Many people sit their Cloud Haskell code alongside code running in warp/wai/etc, and the options for communicating between processes and non-actor code are somewhat lacking. Making typed channels a cornerstone would alleviate this somewhat, insomuch as we might allow for an API which hides the spawning of processes and gives back a communication port/handle that is usable in IO land. This is far from impossible in the current Cloud Haskell - see the example below, which uses callSTM and handleCallExternal from distributed-process-client-server - but I think we can go much much further and do much better than this, taking inspiration from {monad, met}-par and Haxl while we're at it...

data StmServer = StmServer { serverPid  :: ProcessId
                           , writerChan :: TQueue String
                           , readerChan :: TQueue String
                           }

instance Resolvable StmServer where
  resolve = return . Just . serverPid

instance Killable StmServer where
  killProc StmServer{..} = kill serverPid
  exitProc StmServer{..} = exit serverPid

echoStm :: StmServer -> String -> Process (Either ExitReason String)
echoStm StmServer{..} = callSTM serverPid
                                (writeTQueue writerChan)
                                (readTQueue  readerChan)

launchEchoServer :: Process StmServer
launchEchoServer = do
  (inQ, replyQ) <- liftIO $ do
    cIn <- newTQueueIO
    cOut <- newTQueueIO
    return (cIn, cOut)

  let procDef = statelessProcess {
                  apiHandlers = [
                    handleCallExternal
                      (readTQueue inQ)
                      (writeTQueue replyQ)
                      (\st (msg :: String) -> reply msg st)
                  ]
                }

  pid <- spawnLocal $ serve () (statelessInit Infinity) procDef
  return $ StmServer pid inQ replyQ

testExternalCall :: TestResult Bool -> Process ()
testExternalCall result = do
  let txt = "hello stm-call foo"
  srv <- launchEchoServer
  echoStm srv txt >>= stash result . (== Right txt)
  killProc srv "done"

This still requires us to be in the Process monad, since we need to avoid blocking indefinitely if the server process dies before replying, and thus a monitor is required. This means having to wrap the code in runProcess, which in turn requires synchronising on an MVar. Needless to say even if you write your own code to capture the output of a process running elsewhere, you're immediately exposed to the issues of lock based concurrency in order to coordinate with Cloud Haskell code from the outside world.
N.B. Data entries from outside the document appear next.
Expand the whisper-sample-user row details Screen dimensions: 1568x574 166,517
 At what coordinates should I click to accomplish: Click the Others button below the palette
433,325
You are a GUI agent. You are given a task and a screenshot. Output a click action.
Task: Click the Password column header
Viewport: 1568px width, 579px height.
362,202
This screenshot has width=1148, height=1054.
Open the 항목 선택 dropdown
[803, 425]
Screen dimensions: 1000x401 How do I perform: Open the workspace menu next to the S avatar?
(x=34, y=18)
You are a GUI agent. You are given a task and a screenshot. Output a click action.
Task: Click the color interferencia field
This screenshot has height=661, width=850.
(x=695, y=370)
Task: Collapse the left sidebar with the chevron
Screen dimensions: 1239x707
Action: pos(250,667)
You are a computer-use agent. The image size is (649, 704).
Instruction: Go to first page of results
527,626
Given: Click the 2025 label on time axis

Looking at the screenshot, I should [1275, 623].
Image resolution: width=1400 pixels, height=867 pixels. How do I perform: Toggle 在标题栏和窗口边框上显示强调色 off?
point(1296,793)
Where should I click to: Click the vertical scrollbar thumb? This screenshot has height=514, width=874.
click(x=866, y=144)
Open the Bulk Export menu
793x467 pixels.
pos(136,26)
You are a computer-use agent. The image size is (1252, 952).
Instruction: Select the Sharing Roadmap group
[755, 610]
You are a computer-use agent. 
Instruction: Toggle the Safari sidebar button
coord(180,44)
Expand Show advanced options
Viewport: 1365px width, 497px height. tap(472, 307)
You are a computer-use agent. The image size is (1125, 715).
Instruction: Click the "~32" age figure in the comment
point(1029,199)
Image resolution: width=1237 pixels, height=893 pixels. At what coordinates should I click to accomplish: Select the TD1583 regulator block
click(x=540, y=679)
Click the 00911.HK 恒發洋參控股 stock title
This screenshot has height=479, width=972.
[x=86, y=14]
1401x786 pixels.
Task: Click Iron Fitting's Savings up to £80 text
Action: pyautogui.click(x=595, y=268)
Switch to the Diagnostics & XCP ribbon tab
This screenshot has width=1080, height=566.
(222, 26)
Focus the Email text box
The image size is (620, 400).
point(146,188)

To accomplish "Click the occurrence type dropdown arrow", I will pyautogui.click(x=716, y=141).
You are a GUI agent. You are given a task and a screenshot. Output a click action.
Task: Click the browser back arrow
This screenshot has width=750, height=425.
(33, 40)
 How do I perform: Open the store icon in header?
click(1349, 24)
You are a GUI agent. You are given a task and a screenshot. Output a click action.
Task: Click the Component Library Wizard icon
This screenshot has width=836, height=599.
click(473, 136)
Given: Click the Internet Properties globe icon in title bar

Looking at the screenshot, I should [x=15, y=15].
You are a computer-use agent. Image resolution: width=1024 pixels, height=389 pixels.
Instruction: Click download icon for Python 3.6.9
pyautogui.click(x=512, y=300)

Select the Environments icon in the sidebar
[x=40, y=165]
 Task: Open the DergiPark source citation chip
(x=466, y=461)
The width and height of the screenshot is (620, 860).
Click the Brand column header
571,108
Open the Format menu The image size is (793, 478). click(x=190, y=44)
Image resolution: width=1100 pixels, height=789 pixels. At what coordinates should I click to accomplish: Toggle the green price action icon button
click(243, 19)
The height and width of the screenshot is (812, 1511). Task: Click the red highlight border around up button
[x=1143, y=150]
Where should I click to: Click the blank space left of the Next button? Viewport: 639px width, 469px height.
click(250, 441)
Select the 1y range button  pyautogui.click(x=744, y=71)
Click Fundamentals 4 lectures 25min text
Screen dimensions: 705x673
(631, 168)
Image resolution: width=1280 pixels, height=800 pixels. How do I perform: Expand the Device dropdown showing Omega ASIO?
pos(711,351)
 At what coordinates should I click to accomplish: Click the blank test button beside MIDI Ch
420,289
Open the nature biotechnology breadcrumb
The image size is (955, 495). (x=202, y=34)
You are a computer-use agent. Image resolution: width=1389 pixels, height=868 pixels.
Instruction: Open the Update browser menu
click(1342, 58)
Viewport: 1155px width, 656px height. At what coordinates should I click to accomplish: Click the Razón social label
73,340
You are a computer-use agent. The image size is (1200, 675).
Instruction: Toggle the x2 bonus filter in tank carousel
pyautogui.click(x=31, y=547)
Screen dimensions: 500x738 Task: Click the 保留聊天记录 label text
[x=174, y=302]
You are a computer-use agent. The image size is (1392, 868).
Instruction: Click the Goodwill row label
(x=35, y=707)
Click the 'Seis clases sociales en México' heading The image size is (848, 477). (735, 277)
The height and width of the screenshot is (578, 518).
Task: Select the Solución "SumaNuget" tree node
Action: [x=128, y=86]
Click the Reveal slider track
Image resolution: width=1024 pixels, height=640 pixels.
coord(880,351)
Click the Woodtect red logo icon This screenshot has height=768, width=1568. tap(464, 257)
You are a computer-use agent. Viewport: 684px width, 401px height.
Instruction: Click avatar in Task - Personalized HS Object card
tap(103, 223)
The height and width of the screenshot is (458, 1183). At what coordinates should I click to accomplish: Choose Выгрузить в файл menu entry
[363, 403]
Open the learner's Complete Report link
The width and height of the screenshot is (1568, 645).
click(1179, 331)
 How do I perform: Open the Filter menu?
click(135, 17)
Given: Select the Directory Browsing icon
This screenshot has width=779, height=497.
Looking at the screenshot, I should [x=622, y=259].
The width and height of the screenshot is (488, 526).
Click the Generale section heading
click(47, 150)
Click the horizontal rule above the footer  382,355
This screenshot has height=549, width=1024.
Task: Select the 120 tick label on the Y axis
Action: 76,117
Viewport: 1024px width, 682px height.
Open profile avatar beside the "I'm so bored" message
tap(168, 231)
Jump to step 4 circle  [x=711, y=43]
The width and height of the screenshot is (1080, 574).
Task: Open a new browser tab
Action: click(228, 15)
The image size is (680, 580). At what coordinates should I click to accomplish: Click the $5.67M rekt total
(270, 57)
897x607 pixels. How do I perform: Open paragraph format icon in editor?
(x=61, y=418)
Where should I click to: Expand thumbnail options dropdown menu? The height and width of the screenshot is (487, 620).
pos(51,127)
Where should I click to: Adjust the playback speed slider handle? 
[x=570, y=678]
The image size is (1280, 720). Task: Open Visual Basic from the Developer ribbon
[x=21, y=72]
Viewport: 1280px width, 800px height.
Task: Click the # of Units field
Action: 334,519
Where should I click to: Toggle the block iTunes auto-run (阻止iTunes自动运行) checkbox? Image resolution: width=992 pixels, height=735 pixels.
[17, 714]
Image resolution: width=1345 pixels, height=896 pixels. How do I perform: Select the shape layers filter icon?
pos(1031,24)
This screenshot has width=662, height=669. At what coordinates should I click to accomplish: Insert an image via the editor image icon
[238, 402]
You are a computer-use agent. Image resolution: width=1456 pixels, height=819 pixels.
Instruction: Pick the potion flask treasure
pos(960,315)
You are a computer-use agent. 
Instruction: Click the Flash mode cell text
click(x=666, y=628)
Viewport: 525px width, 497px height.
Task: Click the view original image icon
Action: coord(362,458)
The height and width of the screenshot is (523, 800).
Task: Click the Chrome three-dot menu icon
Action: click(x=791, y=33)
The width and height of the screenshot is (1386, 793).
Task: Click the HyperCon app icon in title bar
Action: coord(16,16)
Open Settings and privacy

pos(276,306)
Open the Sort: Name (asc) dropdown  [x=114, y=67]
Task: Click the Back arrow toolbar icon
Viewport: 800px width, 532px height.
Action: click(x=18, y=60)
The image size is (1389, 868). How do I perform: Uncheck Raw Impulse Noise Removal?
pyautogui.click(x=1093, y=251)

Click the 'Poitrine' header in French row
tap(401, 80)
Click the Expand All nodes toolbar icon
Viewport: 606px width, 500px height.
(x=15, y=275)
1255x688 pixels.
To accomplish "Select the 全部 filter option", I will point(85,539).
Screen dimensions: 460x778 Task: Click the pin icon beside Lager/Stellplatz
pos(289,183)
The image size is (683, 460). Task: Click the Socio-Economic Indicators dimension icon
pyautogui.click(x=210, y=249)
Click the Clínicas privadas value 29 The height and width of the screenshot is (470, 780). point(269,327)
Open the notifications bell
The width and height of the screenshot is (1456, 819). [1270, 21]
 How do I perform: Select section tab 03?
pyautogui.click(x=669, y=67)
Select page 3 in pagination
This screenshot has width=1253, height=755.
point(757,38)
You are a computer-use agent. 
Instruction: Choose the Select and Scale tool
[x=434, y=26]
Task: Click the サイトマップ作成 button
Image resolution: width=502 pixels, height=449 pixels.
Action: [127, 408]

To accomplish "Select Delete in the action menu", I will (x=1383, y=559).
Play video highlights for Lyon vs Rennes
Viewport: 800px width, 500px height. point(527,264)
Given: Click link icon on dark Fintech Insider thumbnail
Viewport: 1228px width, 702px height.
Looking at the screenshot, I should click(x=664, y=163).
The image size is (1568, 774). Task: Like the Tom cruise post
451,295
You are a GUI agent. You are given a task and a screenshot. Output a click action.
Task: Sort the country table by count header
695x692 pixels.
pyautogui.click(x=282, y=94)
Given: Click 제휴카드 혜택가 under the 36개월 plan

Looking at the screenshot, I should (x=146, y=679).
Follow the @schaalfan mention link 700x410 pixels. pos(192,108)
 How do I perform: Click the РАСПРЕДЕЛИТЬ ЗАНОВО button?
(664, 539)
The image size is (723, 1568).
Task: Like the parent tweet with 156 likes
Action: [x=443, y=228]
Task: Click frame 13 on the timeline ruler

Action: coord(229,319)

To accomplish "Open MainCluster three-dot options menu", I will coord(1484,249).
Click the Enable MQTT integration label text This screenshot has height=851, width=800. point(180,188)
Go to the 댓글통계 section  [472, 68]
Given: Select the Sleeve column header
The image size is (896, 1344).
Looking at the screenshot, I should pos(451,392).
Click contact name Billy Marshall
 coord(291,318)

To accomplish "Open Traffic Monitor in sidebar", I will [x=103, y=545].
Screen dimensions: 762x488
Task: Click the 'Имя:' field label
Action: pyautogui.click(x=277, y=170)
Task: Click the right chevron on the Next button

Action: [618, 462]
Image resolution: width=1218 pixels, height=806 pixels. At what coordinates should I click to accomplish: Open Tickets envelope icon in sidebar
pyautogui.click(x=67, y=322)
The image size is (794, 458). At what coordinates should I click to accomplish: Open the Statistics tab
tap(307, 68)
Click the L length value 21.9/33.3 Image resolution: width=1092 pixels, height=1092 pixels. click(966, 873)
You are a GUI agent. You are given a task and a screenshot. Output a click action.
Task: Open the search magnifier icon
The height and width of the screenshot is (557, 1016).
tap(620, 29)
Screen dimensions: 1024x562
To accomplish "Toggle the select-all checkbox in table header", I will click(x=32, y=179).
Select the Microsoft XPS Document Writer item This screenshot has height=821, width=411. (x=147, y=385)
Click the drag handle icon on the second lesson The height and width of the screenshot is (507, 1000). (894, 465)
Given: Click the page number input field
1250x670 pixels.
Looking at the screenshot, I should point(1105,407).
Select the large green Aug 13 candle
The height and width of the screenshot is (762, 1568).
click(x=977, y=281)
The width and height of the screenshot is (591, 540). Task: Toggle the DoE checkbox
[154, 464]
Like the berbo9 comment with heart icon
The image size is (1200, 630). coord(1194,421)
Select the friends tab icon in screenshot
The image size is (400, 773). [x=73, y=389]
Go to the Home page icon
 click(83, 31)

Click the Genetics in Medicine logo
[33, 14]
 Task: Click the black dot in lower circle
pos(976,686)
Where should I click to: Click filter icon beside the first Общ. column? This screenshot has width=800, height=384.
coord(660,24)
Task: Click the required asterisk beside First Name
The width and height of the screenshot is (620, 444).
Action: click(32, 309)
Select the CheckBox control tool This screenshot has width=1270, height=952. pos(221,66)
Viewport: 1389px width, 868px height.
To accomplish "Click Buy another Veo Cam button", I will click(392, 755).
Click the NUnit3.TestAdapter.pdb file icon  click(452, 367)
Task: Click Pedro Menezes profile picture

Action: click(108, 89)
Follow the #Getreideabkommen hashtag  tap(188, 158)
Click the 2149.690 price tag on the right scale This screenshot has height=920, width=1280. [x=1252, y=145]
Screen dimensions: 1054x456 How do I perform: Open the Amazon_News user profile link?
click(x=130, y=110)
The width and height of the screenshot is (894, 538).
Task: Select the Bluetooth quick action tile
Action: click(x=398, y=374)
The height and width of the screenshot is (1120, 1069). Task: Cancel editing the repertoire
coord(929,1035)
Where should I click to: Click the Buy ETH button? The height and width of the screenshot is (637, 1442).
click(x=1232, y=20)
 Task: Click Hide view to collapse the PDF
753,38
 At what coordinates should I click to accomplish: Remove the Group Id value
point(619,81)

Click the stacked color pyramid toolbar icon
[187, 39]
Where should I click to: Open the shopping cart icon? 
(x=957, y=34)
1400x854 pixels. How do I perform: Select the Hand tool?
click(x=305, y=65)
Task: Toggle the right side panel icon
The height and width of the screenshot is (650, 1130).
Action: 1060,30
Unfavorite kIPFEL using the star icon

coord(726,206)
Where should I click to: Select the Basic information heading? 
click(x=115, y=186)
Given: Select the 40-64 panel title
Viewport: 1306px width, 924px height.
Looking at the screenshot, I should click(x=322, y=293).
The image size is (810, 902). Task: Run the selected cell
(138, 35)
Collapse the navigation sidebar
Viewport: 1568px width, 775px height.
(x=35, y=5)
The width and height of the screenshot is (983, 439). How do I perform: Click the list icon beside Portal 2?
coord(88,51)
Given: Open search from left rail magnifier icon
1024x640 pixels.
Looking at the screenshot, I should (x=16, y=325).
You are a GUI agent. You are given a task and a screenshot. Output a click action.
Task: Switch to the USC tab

Making channels a core API construct could alleviate this altogether, since we could bake the error signalling telemetry into the channel implementation, giving for example, a waiting stm transaction an option to yield an Either a b for any request-reply call style interaction. Indeed, perhaps the choice between signalling failure with an asynchronous exception versus a reply error code, versus turning a reply error code into a synchronous exception is a design decision best left to the consumer. Moreover this choice of policy application could be still left to the user, but instead based on the channel implementation chosen.

We ought to be removing the need for dealing with locks and synchronising threads, since that is an oft quoted example of the benefit of using the actor model. Furthermore, the better we shield users from those issues and fortify and bug fix our library code, the more valuable it will be to users.

Not all actor implementations want Erlang's semantics. Akka for example, has several notable differences: it properly differentiates between the guarantees that are available for local versus remote interactions, for one. Erlang is not the first langauge/platform to fall foul of the myths surrounding location transparency. Akka makes it clear that guarantees which hold due to the java memory model, are different to guarantees that hold based on some distributed coordination mechanism.

Again, reimagining our user facing APIs around channels as the core concept, could help resolve this issue. Channel semantics could be allowed to vary, and channels that only work for local communications defined, which would not only offer different semantics but would also be free from the restriction on only passing Serialisable data.

None of this need change either the semantics of the current distributed-process implementation, nor its API.